Wednesday, April 27, 2005

"Chronicle" chronicle

Subject: Noir
Well, obviously since my last post, "Tsubasa Chronicle" episode 3 was subbed (many, many times), and I'm sure all of you have seen it already. I finally got to yesterday.

I was happy to see that, overall, there was a lot less "standing around". This show is definitely approaching the ".hack//SIGN" level of wordiness, albiet the exposistion of the backstory in .hack was much more creative and interesting (and arguably, part of the entire experience) -- Tsubasa's backstory is more like a quick "hurry and throw something out there so we can move on with the plot" kind of obviousness which I suppose is more necessary for a show airing on a "For Kids" channel.

Unlike a lot of commenters on other blogs and messageboards, I don't fault it for the flashbacks, either.
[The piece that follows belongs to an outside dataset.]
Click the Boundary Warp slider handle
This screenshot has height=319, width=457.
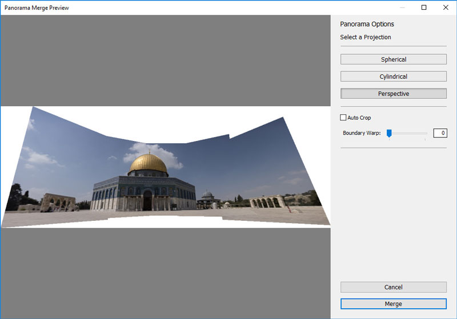[x=389, y=133]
Heck, I like "Noir", right? That has a "flashback within a flashback", after all! Y'see, even though all of us can get a hold of every fansub, and many of us would be able to tape or DVR shows that we might miss, most everyone who watches some series or another may not actually see the first episode of any given series. Some stumble on it by accident later on. Some hear about it from friends or on the 'net and decide they want to give it a try. So a show has to ground the "latecomers" enough so they know what's going on well enough to hook them into continuing.

That's why Noir (and now Tsubasa) is "flashback-city", and why it was so successful in snagging me even though I started somewhere towards the middle. It's also why I completely didn't latch on to "Babylon 5" many years ago until I had the opportunity to start it from the top. Shows that heavily rely on sweeping story arcs can be very difficult to join "in-progress". Sometimes flashbacks can be a bit of a crutch, though, and Mashimo definitely leans on it a bit heavily. But writing also plays an important role in establishing a grounding in the present. .hack had that big-time. Tsubasa, not so much.

Anyway, that little lesson in continuity aside, I was a little dissappointed in some of the continuing devolution of the trademark Mashimo "realism" into more cliche anime visual gags. Syoaran's "super-deformed" reaction to that pokeman-critter's leading them to a restaurant. The swirly-fingerprint on the punk-gang dude's extreme finger closeup. And the non-visual cliche of shouting out whatever "extreme power" they happen to be employing. Sure, these are little comedic, cartoony touches. And the posing along with the "shouting out" clearly showed that sort of thing being mocked. But it's yet another reminder that this is a "kids' show" first and foremost. There's nothing wrong with that, but I need a little more depth for my own edification.

And for this episode, it came at the end! When Sakura wakes up, she stares at a sleeping Syoaran for a bit. Well, a looong "bit". Her puzzled expression doesn't change; she doesn't move at all. But the camera starts by slowly zooming in. Then slowly zooming out from a different angle. Then it tracks across her eyes. Then it tracks back and in the opposite direction from behind her. The camera is telling the story of what's going on in her head; her disconnection, her growing distance from Syoaran.

That's the classic cinematic simplicity I've been looking for! Yay! Such little touches are what make me happy. And that makes all the difference between using the medium the way it's meant to, vs. just slapping up some "moving manga" panels on the screen.

1 comment:

maromi said...

The little comedic oments are there most likely to satisfy the Tsubasa fans. The real problem with this series is the fact that the director's typical anime are almost the complete opposite of the manga. He has to make both his fans and fans of the manga happy. It's hard work, but I'm sure he can do it.